═══ Task input
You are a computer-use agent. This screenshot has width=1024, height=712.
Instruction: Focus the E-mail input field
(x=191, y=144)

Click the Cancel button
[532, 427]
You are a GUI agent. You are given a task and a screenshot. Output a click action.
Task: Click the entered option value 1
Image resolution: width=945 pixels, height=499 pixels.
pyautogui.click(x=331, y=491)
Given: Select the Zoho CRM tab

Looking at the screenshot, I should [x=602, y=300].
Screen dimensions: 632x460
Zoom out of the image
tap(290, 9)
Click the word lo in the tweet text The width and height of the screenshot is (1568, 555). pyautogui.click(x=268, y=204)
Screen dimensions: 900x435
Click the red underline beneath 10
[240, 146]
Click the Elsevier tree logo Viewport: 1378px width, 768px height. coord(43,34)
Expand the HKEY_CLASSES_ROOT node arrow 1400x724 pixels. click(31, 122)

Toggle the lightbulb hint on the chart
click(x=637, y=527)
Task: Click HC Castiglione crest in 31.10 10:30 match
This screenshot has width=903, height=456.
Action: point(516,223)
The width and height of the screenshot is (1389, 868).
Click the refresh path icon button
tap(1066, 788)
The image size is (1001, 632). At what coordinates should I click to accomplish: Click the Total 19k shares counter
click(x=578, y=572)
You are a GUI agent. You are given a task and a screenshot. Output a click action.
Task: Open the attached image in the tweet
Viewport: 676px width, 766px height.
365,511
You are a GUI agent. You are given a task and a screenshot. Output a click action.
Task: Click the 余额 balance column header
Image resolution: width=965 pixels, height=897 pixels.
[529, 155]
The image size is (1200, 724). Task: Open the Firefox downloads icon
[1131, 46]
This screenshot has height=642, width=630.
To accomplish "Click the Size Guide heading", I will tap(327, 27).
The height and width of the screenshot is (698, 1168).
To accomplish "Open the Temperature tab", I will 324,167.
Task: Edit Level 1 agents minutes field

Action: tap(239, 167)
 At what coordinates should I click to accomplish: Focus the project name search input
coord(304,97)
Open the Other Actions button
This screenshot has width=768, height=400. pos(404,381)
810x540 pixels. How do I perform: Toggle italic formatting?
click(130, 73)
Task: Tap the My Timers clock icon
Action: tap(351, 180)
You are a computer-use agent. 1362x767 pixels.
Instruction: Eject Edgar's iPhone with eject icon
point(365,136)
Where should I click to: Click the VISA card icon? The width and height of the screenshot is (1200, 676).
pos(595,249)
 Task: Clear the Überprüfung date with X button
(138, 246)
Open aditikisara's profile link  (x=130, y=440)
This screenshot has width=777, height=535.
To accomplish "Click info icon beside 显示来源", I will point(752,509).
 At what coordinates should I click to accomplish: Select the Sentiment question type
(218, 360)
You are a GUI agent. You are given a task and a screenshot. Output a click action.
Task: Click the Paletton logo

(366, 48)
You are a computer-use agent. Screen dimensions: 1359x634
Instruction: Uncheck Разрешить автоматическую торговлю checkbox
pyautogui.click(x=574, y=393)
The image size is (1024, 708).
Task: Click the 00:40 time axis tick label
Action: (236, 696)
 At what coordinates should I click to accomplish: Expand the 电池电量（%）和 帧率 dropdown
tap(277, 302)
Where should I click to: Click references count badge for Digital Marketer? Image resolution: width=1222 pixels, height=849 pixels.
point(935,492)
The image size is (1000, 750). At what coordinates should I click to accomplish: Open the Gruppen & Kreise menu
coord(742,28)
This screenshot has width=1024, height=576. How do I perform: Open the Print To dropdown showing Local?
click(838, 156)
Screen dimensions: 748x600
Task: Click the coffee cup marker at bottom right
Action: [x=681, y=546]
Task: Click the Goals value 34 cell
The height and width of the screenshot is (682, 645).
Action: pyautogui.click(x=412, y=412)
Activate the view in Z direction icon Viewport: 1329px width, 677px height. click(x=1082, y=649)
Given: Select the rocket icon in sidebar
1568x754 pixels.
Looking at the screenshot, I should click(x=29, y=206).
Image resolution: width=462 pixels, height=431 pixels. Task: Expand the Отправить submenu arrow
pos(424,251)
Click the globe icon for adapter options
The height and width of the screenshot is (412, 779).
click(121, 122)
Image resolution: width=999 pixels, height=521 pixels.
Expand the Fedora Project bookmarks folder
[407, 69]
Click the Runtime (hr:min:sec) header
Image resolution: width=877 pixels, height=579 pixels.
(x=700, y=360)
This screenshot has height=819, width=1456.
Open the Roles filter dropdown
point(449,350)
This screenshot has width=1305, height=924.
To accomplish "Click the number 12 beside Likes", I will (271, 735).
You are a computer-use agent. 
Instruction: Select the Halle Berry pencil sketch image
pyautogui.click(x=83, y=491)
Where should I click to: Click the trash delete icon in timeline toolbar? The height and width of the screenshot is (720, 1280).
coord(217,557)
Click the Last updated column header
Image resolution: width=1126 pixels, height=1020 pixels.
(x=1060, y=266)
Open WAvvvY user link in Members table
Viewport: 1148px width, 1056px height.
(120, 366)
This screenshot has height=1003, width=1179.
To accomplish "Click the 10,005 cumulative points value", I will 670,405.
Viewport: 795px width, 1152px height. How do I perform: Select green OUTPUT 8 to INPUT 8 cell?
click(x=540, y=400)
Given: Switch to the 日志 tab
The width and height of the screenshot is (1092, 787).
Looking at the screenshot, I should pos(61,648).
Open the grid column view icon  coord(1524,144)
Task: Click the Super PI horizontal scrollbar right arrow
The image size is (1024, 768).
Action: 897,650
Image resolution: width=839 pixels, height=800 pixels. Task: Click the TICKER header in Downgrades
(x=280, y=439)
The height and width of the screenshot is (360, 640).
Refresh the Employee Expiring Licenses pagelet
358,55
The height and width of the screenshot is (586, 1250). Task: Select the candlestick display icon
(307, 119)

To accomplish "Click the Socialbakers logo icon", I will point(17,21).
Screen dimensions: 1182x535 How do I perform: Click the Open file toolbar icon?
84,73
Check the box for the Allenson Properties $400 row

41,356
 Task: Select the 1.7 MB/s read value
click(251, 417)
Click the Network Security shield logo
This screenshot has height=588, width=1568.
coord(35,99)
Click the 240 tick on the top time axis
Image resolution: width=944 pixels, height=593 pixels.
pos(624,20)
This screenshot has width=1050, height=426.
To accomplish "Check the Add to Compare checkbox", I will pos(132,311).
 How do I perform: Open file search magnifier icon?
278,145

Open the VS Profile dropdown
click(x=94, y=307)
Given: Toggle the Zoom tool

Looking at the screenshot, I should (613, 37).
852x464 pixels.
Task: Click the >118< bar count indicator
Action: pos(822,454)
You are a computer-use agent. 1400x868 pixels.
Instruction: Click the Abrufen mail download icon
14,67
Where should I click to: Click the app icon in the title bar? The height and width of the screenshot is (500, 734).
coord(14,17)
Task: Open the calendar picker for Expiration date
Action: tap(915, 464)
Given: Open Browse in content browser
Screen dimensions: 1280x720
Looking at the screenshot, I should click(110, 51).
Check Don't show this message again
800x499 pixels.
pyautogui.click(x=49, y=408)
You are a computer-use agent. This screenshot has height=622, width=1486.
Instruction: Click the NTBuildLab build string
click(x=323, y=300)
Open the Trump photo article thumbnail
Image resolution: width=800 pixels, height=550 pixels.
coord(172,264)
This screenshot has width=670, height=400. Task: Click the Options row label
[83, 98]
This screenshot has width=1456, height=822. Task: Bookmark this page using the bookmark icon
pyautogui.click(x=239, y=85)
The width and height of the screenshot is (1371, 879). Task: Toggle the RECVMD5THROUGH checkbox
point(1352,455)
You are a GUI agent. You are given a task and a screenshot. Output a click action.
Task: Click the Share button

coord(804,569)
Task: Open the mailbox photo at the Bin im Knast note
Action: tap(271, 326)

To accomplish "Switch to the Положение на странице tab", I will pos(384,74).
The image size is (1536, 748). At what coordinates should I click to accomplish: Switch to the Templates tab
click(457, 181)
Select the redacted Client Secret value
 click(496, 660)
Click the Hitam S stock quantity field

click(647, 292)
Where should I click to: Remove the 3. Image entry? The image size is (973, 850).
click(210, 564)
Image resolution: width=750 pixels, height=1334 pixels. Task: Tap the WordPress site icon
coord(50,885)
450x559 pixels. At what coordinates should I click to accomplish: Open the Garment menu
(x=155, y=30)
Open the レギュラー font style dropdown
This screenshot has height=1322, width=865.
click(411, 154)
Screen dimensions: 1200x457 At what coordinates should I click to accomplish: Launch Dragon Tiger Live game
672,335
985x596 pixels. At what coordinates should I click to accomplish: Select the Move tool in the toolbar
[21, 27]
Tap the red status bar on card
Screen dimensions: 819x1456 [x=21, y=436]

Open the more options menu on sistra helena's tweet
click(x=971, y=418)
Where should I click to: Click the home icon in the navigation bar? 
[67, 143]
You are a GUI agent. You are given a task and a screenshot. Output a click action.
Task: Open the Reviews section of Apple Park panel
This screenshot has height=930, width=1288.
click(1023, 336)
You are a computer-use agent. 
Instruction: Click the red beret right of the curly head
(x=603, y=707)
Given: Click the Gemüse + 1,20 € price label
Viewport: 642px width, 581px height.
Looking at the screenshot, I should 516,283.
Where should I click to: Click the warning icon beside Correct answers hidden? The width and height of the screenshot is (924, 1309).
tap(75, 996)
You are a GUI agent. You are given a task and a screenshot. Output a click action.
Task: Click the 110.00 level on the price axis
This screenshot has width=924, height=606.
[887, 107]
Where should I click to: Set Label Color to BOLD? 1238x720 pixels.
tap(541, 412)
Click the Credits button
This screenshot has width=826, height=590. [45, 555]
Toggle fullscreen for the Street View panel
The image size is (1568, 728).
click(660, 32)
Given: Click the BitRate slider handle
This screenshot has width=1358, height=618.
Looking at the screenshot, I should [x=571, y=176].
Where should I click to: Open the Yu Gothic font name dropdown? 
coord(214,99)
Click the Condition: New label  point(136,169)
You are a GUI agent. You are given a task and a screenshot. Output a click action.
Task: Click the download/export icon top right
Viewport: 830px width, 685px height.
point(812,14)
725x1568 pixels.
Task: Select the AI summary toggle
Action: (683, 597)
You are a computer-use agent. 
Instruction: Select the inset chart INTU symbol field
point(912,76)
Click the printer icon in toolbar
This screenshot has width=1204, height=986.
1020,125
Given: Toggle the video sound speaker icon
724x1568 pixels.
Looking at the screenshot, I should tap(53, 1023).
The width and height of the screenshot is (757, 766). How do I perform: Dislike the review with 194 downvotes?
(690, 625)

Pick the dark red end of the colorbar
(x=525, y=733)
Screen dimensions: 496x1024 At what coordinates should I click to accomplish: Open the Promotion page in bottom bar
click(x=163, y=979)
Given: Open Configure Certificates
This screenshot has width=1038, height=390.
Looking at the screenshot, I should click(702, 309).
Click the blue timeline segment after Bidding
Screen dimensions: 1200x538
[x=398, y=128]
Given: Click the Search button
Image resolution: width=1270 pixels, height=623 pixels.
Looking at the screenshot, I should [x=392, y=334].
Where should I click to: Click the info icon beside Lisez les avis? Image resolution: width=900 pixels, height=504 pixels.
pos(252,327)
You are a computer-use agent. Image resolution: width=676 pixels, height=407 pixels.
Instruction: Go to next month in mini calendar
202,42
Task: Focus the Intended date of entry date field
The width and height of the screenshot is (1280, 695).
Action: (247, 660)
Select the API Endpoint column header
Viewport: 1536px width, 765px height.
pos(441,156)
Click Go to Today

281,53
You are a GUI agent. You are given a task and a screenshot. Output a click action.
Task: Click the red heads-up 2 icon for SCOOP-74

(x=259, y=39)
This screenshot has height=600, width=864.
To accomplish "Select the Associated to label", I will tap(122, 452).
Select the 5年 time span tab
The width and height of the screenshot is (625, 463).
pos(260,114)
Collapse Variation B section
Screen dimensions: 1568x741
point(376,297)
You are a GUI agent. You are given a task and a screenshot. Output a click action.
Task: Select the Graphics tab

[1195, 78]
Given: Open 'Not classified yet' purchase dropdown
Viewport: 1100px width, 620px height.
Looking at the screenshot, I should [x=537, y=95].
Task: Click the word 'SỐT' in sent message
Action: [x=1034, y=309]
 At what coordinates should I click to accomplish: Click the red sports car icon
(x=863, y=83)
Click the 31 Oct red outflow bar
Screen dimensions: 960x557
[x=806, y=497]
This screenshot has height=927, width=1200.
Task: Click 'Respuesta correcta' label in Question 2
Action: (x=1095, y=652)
══════
| What to do |
Sift through the material above and copy each line that holds "price".

| Result |
Given: Click the Gemüse + 1,20 € price label
Task: Click the 110.00 level on the price axis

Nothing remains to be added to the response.